È come se un secchio d’acqua gelata mi precipitasse addosso. Il Folletto... lui ci ha visto. Anzi no, mi ha visto e crede che abbia stuprato l’uccelletto. Un ringhio mi increspa le labbra e una furia cieca mi lambisce le viscere. Stronzo di un nano. Mi ha forse scambiato per Gregor? Crede davvero che le farei qualcosa del genere? Io?! Fottuti dèi, io l’ho salvata, la dannata ragazzina Stark, e non solo una volta.

«Sei geloso, Folletto?», la mia voce è tagliente come un rasoio, le dita scattano sull’elsa della spada. «Cosa c’è? Forse avresti voluto fotterla tu, la ragazzina Stark?
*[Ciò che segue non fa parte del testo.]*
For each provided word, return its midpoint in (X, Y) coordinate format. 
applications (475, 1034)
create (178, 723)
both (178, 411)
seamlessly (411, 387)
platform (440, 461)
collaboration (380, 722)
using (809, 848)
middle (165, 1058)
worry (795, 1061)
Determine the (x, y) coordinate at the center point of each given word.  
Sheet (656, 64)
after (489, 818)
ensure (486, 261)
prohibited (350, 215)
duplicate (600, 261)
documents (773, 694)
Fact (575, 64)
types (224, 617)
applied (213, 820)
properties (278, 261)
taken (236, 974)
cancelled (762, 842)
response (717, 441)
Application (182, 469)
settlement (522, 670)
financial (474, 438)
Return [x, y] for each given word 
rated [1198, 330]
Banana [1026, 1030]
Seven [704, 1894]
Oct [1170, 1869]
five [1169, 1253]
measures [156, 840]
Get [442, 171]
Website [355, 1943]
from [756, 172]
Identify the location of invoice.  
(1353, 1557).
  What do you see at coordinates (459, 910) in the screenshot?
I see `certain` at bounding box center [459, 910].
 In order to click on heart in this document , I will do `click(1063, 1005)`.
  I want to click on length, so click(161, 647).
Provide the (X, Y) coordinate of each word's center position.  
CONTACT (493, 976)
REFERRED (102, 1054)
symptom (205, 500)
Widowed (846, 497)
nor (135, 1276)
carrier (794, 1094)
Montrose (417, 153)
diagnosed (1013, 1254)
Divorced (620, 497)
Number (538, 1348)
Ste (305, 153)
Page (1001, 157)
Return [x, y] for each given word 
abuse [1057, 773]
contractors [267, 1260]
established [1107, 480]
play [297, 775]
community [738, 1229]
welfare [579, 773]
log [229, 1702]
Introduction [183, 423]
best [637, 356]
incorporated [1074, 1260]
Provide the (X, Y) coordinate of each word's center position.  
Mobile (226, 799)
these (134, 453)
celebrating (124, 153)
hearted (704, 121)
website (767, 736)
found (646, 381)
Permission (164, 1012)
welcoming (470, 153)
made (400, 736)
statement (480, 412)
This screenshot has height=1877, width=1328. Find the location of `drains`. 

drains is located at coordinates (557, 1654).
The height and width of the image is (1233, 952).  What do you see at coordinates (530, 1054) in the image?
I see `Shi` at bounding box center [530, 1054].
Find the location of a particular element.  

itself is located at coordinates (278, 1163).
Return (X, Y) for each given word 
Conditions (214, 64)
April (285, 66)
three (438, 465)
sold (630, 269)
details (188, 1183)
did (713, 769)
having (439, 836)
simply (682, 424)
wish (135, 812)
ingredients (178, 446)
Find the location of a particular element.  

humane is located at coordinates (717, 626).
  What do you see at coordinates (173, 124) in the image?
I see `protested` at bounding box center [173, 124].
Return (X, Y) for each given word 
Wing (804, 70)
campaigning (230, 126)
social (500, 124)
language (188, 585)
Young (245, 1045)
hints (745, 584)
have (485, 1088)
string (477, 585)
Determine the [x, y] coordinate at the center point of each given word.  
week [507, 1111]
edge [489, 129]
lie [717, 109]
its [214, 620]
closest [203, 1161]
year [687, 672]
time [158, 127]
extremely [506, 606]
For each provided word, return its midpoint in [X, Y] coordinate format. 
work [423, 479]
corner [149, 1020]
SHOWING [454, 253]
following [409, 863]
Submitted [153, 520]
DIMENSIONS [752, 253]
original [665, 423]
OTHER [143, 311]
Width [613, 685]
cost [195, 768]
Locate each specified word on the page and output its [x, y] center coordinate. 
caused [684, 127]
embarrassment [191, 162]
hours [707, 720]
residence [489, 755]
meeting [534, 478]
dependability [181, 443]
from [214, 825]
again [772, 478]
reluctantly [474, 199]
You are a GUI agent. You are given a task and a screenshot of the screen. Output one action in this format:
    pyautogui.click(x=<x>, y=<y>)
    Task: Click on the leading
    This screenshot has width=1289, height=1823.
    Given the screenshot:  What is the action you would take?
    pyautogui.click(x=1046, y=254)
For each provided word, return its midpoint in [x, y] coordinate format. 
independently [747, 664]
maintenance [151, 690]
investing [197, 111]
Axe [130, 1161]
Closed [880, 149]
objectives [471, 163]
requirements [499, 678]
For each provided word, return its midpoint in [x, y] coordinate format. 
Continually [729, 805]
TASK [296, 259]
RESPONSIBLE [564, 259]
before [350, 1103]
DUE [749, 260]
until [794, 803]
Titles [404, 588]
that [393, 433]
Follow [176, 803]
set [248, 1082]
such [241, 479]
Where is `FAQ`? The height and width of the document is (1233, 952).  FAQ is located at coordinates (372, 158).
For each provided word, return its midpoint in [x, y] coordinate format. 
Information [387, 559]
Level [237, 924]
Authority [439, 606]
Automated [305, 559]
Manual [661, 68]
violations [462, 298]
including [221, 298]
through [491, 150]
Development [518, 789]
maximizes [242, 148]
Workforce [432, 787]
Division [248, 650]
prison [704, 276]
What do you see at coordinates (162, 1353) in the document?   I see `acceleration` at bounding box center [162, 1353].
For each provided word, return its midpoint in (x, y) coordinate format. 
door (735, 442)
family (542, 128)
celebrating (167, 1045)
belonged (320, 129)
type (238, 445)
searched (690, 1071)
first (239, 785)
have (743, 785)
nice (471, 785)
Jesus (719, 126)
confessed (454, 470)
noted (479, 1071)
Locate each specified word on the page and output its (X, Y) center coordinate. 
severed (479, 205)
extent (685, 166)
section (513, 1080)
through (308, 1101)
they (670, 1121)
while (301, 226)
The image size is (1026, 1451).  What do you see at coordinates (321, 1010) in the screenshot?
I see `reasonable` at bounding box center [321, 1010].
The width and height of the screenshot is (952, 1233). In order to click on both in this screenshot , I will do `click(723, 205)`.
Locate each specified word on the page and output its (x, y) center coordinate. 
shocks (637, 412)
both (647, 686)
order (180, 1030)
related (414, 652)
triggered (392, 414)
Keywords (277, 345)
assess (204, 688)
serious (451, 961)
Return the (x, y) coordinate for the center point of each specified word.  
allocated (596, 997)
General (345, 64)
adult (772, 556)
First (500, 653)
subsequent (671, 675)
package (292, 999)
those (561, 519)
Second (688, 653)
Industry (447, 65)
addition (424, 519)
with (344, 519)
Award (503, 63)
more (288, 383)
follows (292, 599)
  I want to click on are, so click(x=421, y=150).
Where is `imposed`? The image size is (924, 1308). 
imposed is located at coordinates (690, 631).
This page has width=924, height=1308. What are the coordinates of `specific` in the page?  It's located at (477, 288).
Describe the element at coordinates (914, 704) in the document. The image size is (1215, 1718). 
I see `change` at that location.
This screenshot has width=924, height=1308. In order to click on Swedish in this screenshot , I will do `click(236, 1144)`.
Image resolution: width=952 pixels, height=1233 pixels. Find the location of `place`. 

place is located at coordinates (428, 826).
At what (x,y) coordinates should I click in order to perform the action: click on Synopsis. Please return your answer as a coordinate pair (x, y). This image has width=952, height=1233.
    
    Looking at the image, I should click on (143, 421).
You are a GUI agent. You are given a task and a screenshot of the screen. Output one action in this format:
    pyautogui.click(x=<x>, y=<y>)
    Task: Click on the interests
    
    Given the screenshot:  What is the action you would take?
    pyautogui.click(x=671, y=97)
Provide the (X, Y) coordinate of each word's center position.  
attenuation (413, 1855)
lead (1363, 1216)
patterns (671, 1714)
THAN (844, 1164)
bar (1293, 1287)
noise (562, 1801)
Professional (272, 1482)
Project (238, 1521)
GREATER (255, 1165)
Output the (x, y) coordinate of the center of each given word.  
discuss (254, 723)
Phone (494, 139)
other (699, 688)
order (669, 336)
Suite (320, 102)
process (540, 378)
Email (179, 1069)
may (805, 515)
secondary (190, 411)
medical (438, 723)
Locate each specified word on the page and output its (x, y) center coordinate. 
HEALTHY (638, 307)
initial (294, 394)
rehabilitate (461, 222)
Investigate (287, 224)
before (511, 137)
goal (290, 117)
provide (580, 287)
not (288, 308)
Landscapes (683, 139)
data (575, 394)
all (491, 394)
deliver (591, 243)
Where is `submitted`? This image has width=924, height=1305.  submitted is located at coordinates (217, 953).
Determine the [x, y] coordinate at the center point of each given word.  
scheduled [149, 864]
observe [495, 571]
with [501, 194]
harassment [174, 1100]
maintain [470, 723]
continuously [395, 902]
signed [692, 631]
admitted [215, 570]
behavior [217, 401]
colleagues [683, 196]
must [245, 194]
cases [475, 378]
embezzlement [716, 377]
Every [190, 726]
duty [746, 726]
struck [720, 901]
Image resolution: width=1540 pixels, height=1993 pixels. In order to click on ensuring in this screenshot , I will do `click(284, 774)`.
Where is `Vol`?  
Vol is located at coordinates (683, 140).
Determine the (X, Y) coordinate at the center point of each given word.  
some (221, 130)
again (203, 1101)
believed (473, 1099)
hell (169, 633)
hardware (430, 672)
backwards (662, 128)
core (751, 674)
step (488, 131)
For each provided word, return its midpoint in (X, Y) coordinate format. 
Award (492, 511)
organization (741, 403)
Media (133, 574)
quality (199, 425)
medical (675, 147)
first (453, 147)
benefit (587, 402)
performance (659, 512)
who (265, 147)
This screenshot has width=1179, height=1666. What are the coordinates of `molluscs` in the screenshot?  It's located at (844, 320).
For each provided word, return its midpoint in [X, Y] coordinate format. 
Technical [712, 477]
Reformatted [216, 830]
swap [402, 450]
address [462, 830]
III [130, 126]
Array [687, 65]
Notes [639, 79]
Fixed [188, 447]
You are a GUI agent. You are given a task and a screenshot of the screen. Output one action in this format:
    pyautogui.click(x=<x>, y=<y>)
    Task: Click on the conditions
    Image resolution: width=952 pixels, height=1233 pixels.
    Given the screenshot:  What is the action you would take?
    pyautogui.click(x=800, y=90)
Sono certo che ti sarebbe piaciuto», il mio sguardo si scontra col suo e faccio fatica a non torcergli il collo. «Abituato a puttane e cagne come sei, sarebbe stato il più grande privilegio della tua vita. Immagino che la notte te lo meni pensando a lei», rido. Una risata amara, colma di disgusto. «E sai perché lo so così bene?», bevo un altro sorso e il vino scende caldo nel mio stomaco. Dov’è l’uccelletto? Cosa sta facendo? Sta piangendo? Sta tremando di paura mentre la trascinano all’altare? La testa inizia a girare, lo stomaco a ribollire. Poi, le parole lasciano le mie labbra prima che possa fermarle. «Perché vale lo stesso per me».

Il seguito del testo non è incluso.